Una mano se cerró en torno a su muñeca.

—No, hechicera —dijo la Libro con voz suave y cansada—. No podemos permitirlo. Espera.

—La dama Iridal —respondió el Alma a la pregunta de Haplo, y volvió la vista hacia ella.

—¿La..., la madre de Bane? ¿Está aquí? —Haplo siguió la mirada del kenkari.

—Libro —añadió el Guardián de las Almas—, ¿está la dama Iridal en condiciones de viajar?

Iridal dirigió una mirada furibunda a la Libro y desasió la mano que le sujetaba la elfa.

—¿Qué es esto, una trampa?
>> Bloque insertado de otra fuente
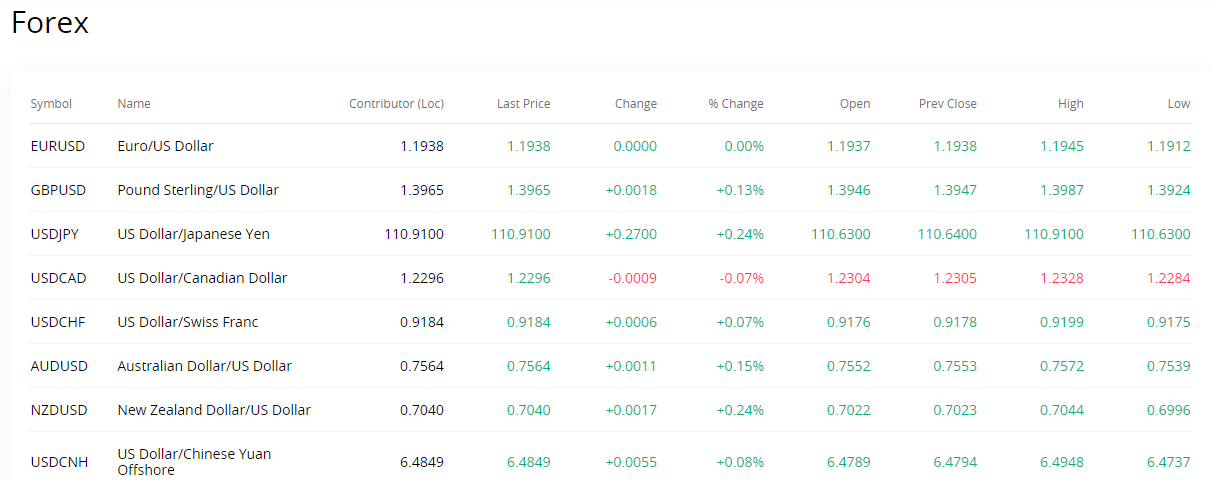Open US Dollar/Canadian Dollar name
Screen dimensions: 1211x480
click(x=202, y=278)
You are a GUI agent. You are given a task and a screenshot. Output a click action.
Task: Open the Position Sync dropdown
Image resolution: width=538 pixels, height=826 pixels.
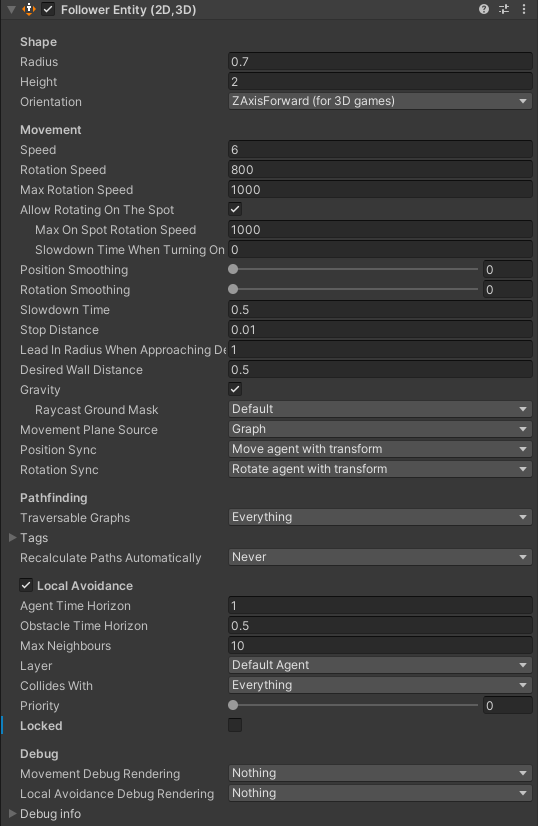(x=380, y=449)
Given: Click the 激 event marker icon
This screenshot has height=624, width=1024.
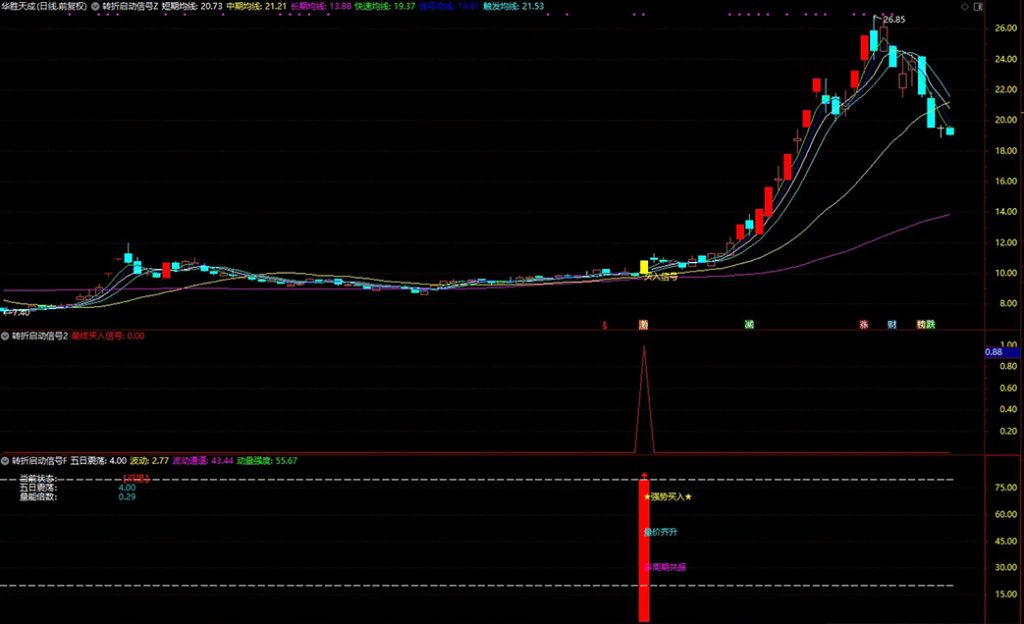Looking at the screenshot, I should 643,325.
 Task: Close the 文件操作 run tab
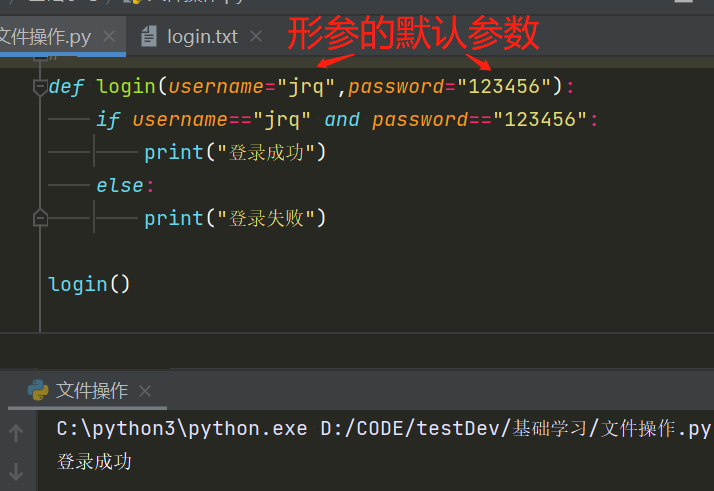point(145,391)
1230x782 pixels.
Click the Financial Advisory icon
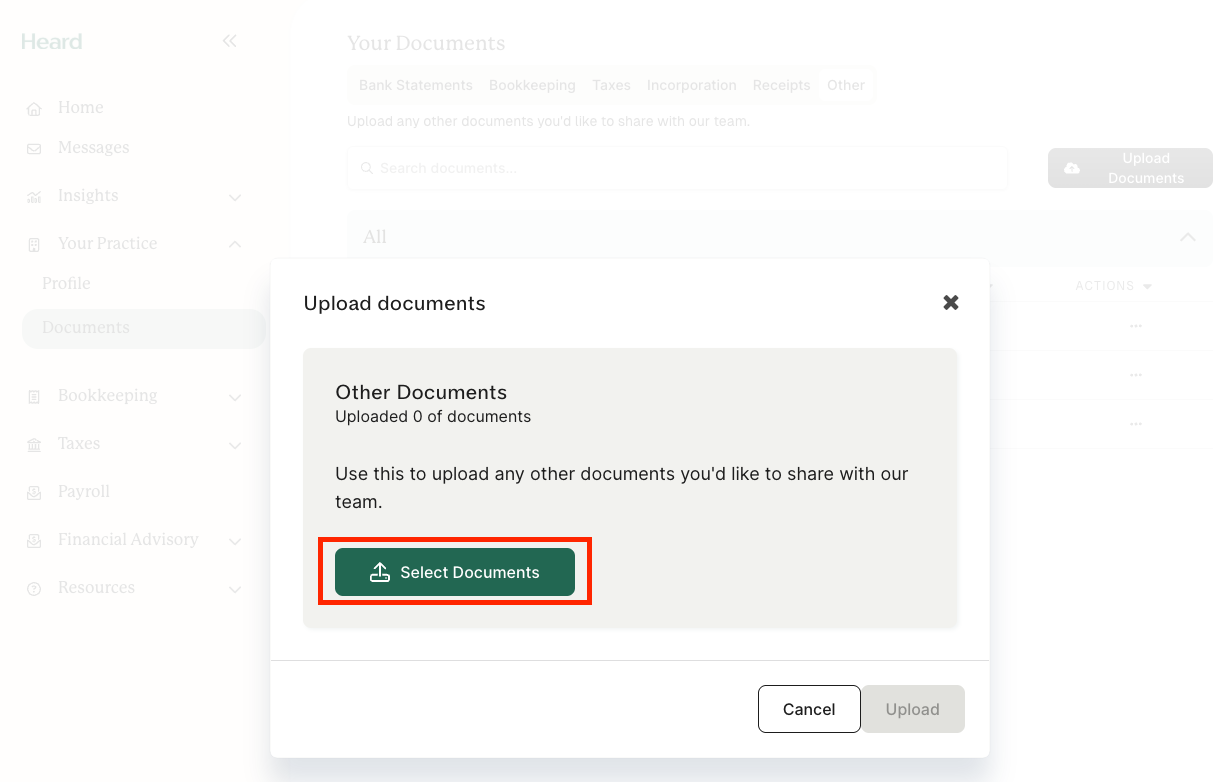[36, 539]
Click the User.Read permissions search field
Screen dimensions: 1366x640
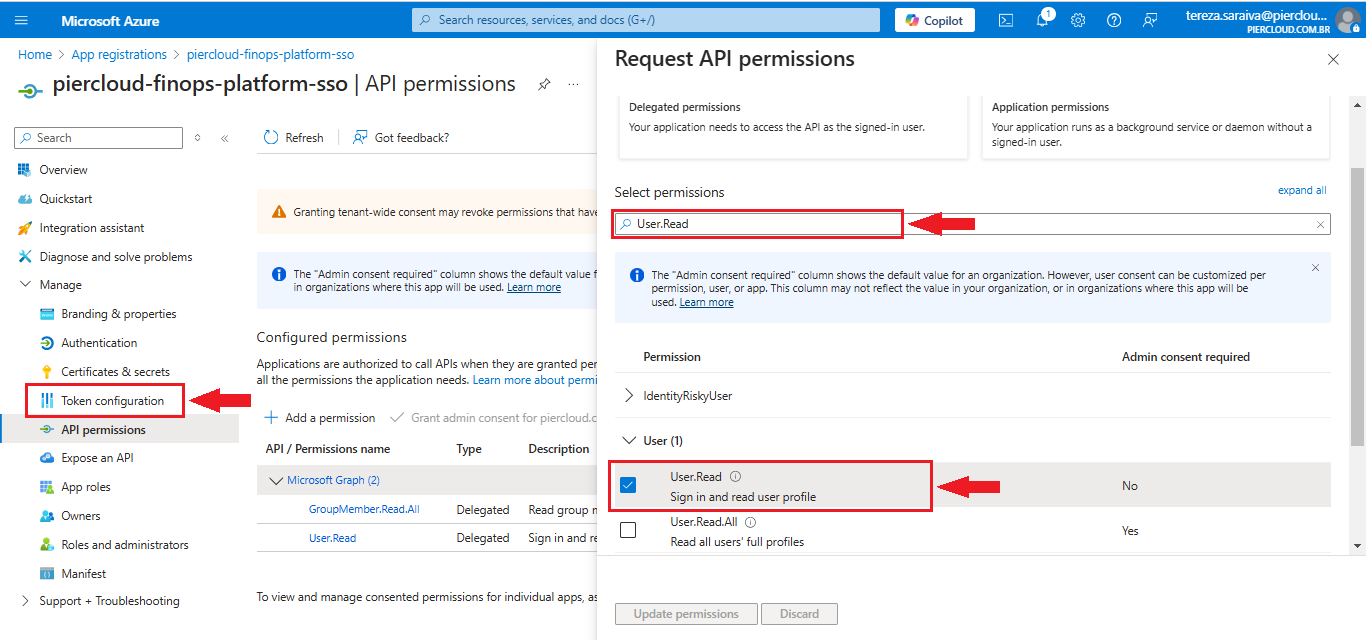(760, 224)
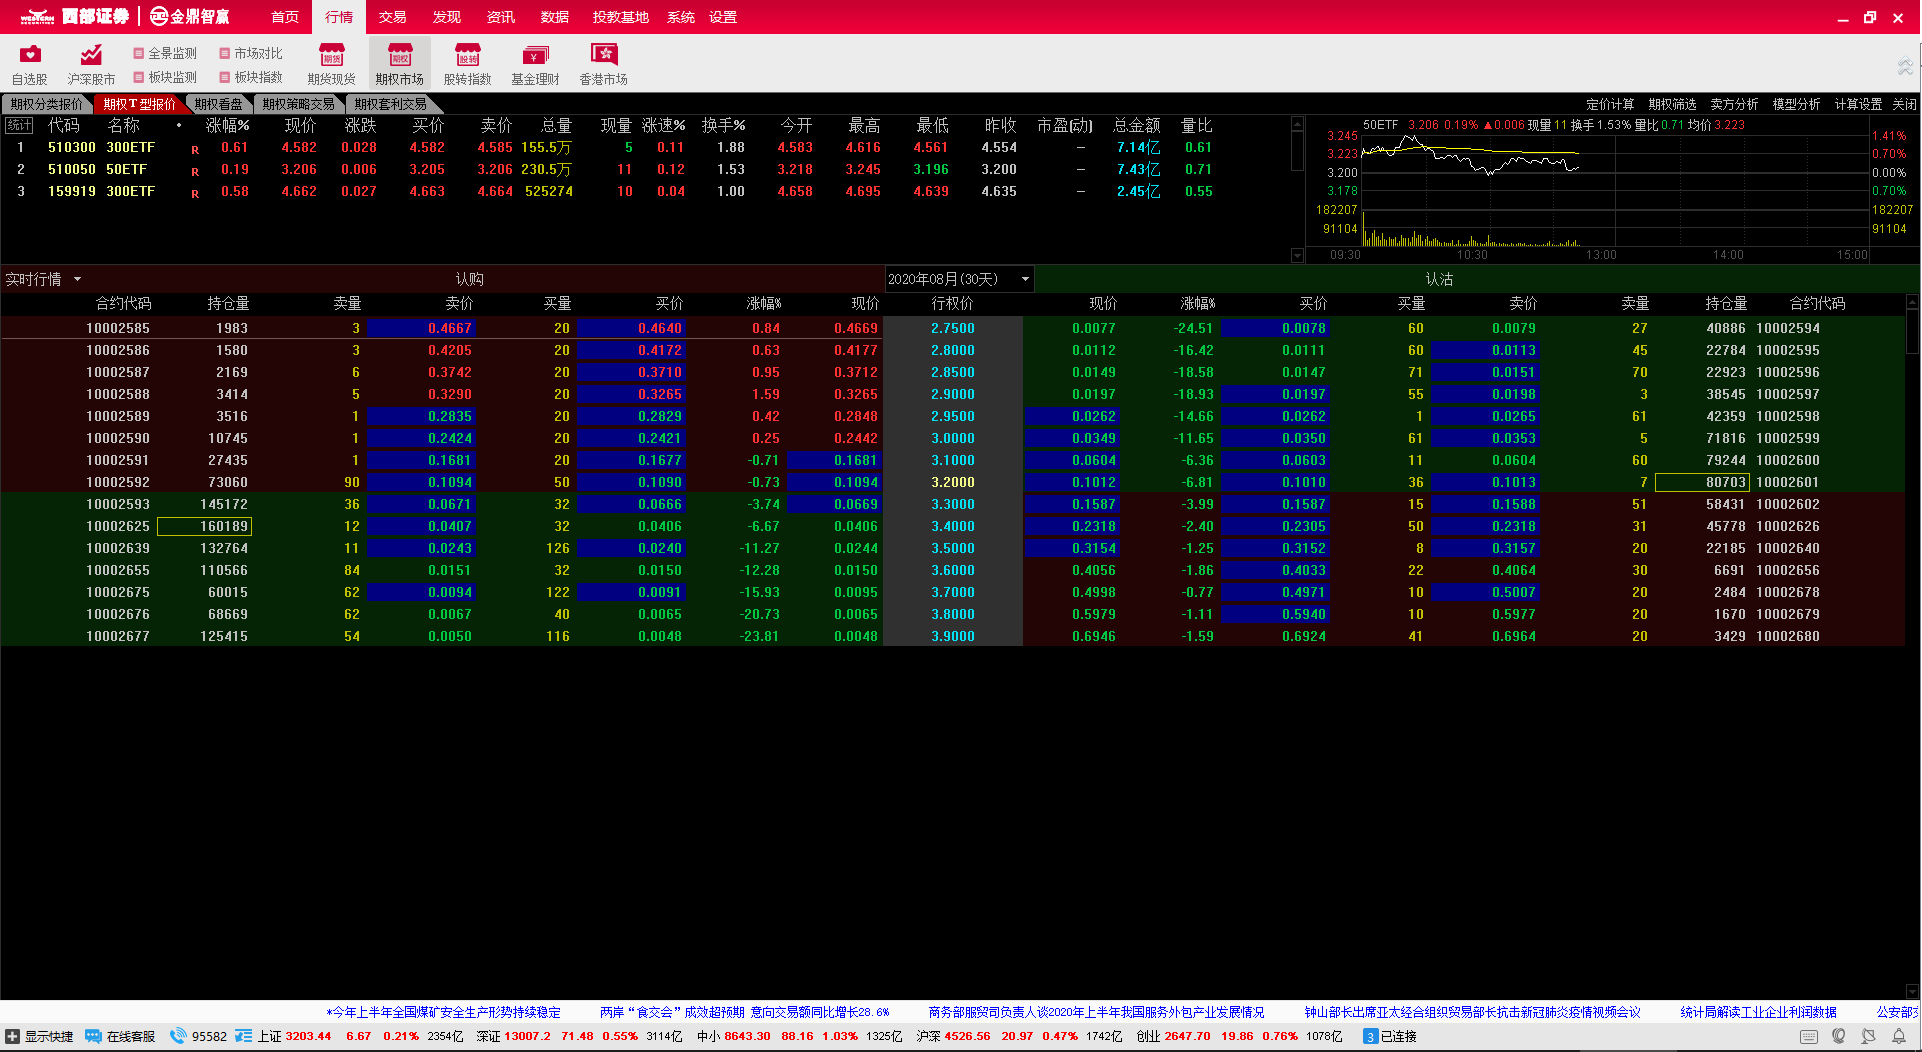Viewport: 1922px width, 1052px height.
Task: Expand the 2020年08月(30天) expiry dropdown
Action: (1025, 279)
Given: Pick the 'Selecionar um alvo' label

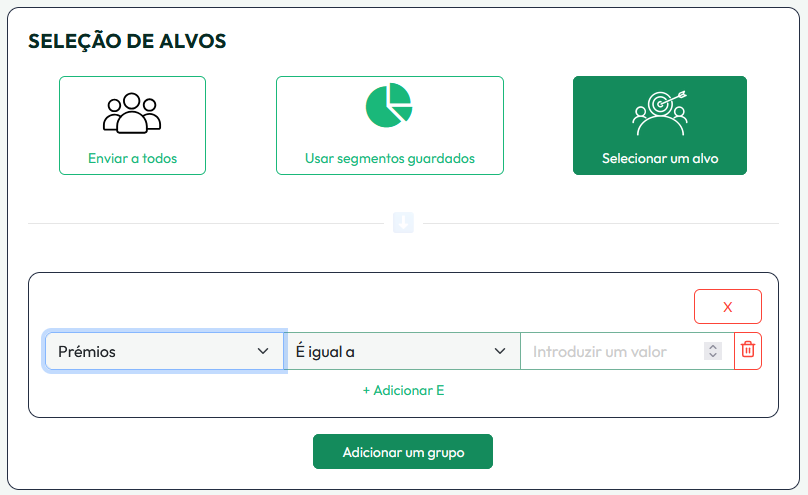Looking at the screenshot, I should (x=660, y=158).
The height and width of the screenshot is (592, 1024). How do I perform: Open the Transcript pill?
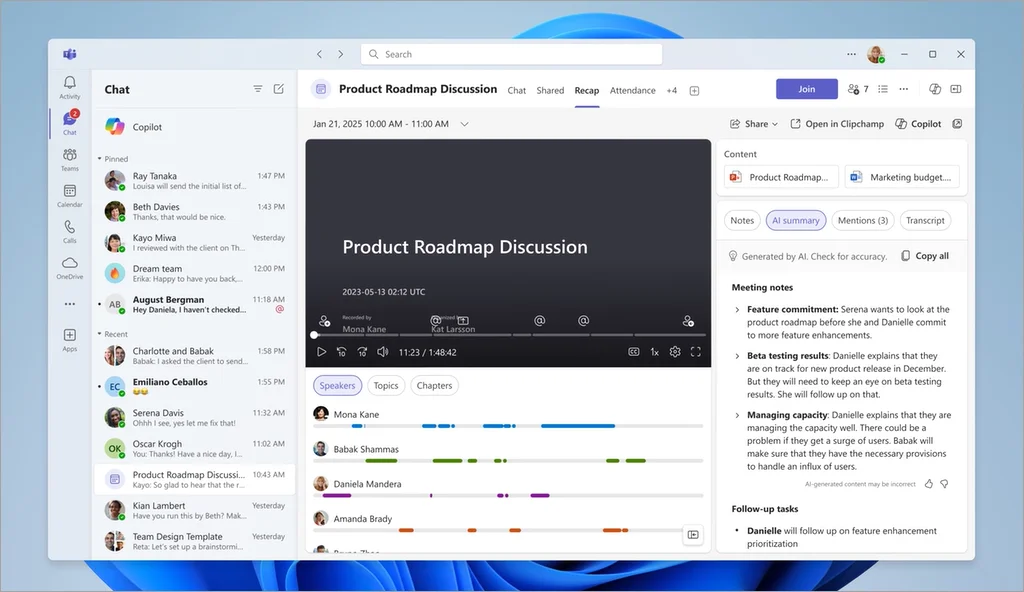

Vosotros, kenkari, dijisteis que me ayudaríais a rescatar a mi hijo, ¡Y ahora os encuentro con este hombre, este patryn! ¡Precisamente quien se llevó a Bane! No voy a...

—Sí, claro que lo harás. —Haplo se acercó hasta quedar frente a ella—. Tienes razón, es una trampa, ¡pero tú misma te has metido en ella! Y ha sido ese hijo tuyo quien la ha preparado.

—¡No te creo! —replicó Iridal, cerrando la mano sobre el amuleto de la pluma.

Los kenkari se mantuvieron aparte, intercambiando miradas elocuentes pero sin abrir la boca ni intervenir de ningún modo.

—¡El amuleto! ¡Claro! —exclamó Haplo tétricamente—. Como el que llevaba cuando se comunicaba con Sinistrad. Ahora entiendo cómo se ha enterado Bane de que venías. Tú se lo dijiste. Y le dijiste que venías con Hugh
la Mano
. Bane tendió la trampa y proyectó la captura. Ahora, él y ese asesino van camino de Siete Campos para dar muerte al rey Stephen y a su reina. Hugh participa en el complot por la fuerza, pues cree que, si se niega a hacerlo, te matarán.